- **SHORT PROBLEM**
Please swap "Click" for "Select" in the data below and give it back with everything else unchanged, leaving out the pictures.

:: RECORDS SHOWN ::

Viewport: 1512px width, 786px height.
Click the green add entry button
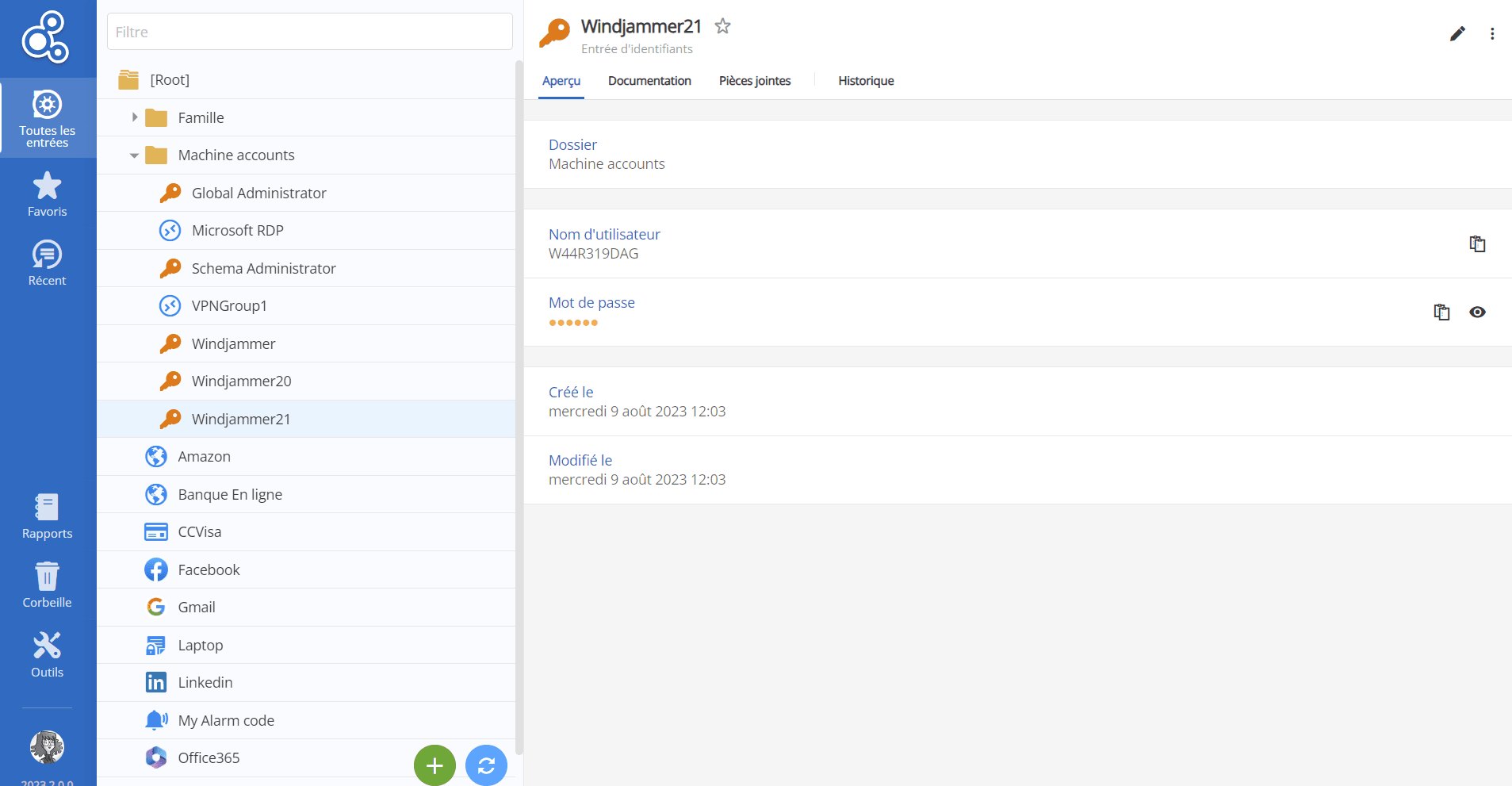tap(434, 765)
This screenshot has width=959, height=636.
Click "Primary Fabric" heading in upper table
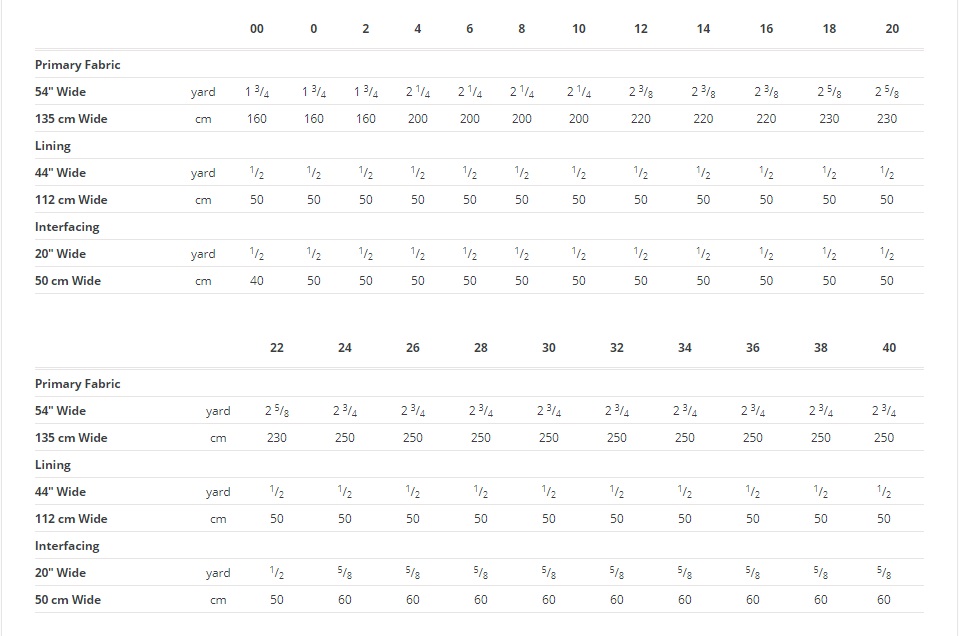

:::

- **ANSWER TO THIS EXERCISE**
Viewport: 1512px width, 786px height.
Select the green add entry button
tap(434, 765)
This screenshot has width=959, height=636.
Select "Primary Fabric" heading in upper table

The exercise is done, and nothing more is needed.